Ci salutammo e me ne andai per tornare a casa. Appena entrai nella mia camera mi diressi verso l'armadio per prendere i guantoni per dare qualche pugno al sacco da boxe. La tensione degli ultimi giorni stava per scoppiare. Mentre colpivo il sacco mi chiedevo cosa diavolo volesse quella donna da me. Colpì il sacco così forte che sembrava avessi qualche demone dentro di me,  finché qualcuno non mi prese per le spalle. Conoscevo quel tocco, ma mi sembrò impossibile. Mi girai e vidi i suoi occhi marroni. Senza darle tempo di parlare la tirai verso di me e la strinsi come se fosse una cosa vitale. Le lacrime incontrollate iniziarono a scendere, ma non me ne importava nulla, ero con lei. Lei, quella che aveva visto sia la parte peggiore sia quella migliore di me. Lei, quella che mi amava anche se ero un disastro, anche se avevo miliardi di difetti. Io la amavo, la amavo perché lei era lei, e nessuno era come lei. 

« Ci sono io. Sono tornata,e ti amo. Come ho sempre fatto. » mi sussurrò all'orecchio. Iniziai a singhiozzare mentre ci sedemmo a terra e lei mi stringeva forte a se. Affondai la testa nel suo collo e la strinsi a me ancora più forte. Ispirai a pieni polmoni il suo profumo. 

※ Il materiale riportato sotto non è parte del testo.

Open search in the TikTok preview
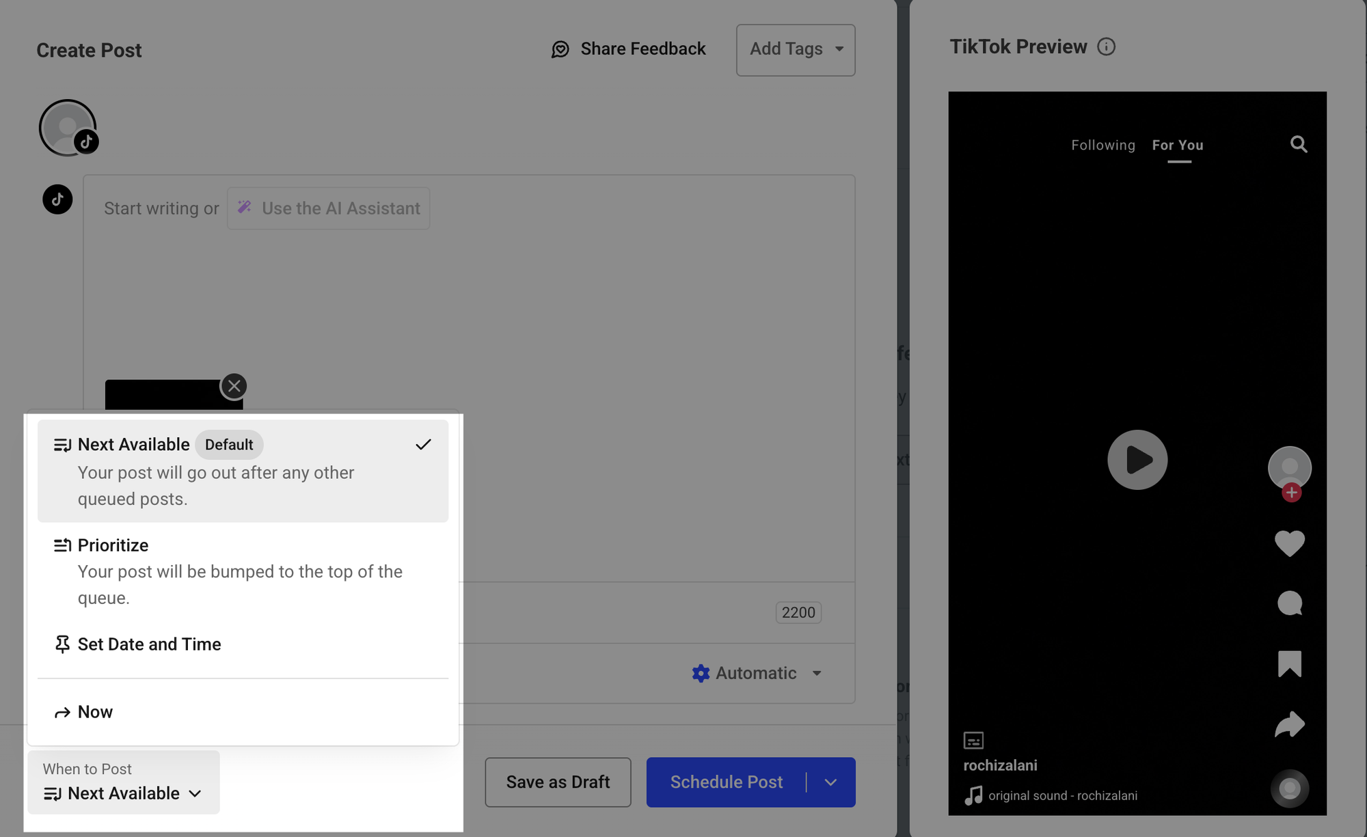1367x837 pixels. (x=1297, y=144)
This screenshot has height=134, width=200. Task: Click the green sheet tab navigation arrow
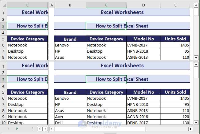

« Ti prego, non te ne andare, non tu. Non andartene mai. » sussurrai tra i singhiozzi. Lei mi strinse ancora più forte per poi alzarmi il volto per far incontrare i nostri occhi. 

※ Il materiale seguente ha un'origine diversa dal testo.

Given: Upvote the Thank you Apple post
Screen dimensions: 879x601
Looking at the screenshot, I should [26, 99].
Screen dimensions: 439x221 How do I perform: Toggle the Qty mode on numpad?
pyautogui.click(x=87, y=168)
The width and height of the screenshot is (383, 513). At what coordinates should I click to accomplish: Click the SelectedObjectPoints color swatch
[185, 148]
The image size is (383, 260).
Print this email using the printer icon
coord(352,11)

« Non me ne vado. Ti amo, scusami, non lo amo, io amo solo te. Ti prego sorpassiamo quello che è accaduto in questi giorni e creiamoci un futuro insieme, perché io voglio solo te nel mio futuro. Lo stronzo che mi disse che avevo un'accento che faceva schifo. » mi venne da ridere alla sua ultima affermazione. 

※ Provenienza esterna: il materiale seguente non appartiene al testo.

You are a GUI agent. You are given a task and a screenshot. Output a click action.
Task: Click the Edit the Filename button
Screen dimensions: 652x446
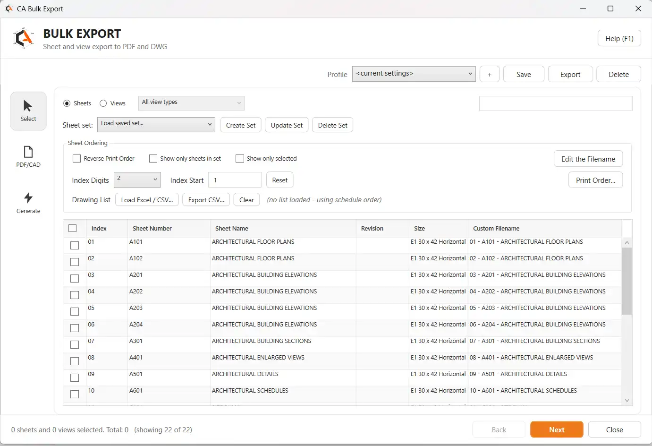tap(588, 159)
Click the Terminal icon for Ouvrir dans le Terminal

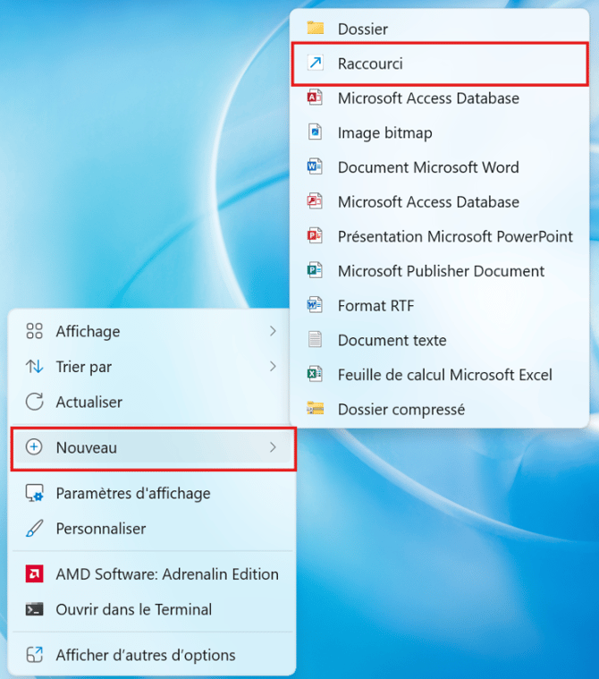point(35,610)
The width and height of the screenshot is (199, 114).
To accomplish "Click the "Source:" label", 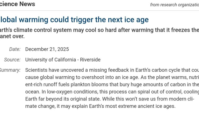I will tap(12, 60).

« Non dissi che avevi un'accento brutto, era solo che si vedeva che non eri mai stata qui. » sorrisi e lei mi asciugò dolcemente le lacrime. Io la guardai,e  nei suoi occhi, vidi amore totale. 

Quanto amavo quella ragazza. Era ossigeno. 

« Dimmi cosa succede. » presi un respiro e mi staccai da lei per poterla guardare meglio. 

« Sei bellissima. » lei arrossì e poi sorrise. « Smettila e dimmi perché ti ho trovato sul punto di uccidere qualcuno. » 

Sospirai e poi iniziai a raccontarle tutto quello che mio padre mi aveva detto a riguardo di mia madre biologica. Lei restó scioccata. Glielo si leggeva dagli occhi.

« Io non posso dirti nulla. Devi fare quello che vuoi. Qualunque sia la tua decisione, io sarò con te. Cosa pensi di fare? »

La guardai negli occhi con aria triste. « Devo parlarle, glielo devo a quel bimbo che è stato abbandonato fuori la porta di un orfanotrofio. »

Lei mi guardò sorridendo tristemente. Mi prese la mano tra le sue e la bació.

« Ci sarò sempre per te, ricordalo. » le sorrisi e la tirai verso di me per baciarla.